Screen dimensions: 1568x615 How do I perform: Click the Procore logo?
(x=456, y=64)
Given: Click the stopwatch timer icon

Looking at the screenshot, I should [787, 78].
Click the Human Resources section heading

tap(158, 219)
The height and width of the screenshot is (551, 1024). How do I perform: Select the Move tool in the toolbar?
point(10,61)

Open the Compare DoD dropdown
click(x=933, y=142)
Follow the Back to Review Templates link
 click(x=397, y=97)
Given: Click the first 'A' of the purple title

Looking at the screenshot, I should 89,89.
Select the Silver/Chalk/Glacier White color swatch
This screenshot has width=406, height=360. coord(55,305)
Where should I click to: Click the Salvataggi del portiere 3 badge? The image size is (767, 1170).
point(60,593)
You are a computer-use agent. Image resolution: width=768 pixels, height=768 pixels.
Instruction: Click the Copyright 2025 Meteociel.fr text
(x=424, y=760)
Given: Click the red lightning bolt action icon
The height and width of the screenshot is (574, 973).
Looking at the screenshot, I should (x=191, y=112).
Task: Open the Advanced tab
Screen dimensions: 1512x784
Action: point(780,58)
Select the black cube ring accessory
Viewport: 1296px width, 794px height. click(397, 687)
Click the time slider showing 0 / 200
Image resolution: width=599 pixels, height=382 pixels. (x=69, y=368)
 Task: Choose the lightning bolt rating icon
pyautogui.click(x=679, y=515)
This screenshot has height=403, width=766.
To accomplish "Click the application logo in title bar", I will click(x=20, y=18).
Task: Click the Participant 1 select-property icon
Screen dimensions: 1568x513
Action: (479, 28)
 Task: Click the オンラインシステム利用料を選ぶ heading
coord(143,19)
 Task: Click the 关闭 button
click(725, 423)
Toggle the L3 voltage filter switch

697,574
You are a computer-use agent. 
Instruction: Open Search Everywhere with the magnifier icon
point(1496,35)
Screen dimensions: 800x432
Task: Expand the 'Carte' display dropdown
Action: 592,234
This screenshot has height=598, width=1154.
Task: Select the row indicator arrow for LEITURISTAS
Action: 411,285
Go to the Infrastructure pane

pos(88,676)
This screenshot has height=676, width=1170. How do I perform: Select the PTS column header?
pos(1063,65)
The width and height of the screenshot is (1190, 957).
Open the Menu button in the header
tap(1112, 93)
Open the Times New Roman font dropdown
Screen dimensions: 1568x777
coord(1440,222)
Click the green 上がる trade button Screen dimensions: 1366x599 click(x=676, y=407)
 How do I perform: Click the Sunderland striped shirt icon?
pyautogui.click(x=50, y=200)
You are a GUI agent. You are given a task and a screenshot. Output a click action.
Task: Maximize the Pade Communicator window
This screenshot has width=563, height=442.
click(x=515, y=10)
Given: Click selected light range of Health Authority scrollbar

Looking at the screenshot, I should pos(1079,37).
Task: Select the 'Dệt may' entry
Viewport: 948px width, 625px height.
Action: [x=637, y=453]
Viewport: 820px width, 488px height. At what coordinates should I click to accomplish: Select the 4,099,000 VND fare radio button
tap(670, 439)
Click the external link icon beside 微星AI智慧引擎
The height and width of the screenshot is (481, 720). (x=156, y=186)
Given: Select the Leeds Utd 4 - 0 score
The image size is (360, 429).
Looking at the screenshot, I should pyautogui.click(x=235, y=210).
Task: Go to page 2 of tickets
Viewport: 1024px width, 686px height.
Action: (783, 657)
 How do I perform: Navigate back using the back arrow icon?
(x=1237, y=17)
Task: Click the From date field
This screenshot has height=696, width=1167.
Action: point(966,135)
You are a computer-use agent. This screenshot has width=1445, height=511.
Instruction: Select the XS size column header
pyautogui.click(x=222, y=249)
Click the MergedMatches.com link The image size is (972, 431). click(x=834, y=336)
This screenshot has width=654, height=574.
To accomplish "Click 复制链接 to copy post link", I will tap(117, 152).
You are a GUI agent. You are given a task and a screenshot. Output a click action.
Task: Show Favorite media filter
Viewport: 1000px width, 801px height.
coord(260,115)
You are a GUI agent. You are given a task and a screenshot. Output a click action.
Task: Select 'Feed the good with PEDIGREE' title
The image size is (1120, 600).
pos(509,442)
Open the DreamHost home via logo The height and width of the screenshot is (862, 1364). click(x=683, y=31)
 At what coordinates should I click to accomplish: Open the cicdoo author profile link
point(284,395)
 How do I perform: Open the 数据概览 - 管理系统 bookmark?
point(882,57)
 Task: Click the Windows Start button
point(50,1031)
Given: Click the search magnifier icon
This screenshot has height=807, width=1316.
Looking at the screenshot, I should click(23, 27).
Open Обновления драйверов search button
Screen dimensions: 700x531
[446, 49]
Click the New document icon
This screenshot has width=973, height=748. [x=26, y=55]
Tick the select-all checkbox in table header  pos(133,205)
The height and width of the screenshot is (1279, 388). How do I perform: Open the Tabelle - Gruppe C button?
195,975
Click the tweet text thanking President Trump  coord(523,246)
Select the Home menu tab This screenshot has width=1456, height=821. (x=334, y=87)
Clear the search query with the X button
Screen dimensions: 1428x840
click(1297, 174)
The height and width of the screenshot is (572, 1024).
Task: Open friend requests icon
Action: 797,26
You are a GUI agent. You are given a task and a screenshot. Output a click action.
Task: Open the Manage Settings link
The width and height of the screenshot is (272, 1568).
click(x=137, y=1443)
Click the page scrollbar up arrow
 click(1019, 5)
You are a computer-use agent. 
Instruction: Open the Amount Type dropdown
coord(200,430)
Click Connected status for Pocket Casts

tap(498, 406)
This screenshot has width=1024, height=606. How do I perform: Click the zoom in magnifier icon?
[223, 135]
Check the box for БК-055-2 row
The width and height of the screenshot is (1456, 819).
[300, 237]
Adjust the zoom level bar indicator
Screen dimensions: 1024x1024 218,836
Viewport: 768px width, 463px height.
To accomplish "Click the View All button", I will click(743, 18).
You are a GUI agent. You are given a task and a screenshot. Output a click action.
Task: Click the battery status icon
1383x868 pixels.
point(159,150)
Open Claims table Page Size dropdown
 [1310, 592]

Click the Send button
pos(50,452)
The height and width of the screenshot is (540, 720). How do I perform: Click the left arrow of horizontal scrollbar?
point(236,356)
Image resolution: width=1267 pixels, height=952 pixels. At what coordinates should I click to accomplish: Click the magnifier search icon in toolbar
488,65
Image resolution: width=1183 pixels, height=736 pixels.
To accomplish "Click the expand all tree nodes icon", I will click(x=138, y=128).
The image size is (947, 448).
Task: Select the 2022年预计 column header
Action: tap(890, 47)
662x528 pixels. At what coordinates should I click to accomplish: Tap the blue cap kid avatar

• Assignment
Above are the records; copy every line in them that holds the word "computer".

• Problem solution
You are a computer-use agent. Image resolution: width=768 pixels, height=768 pixels.
You are a computer-use agent. 
You are a computer-use agent. This screenshot has width=1445, height=511.
You are a computer-use agent. 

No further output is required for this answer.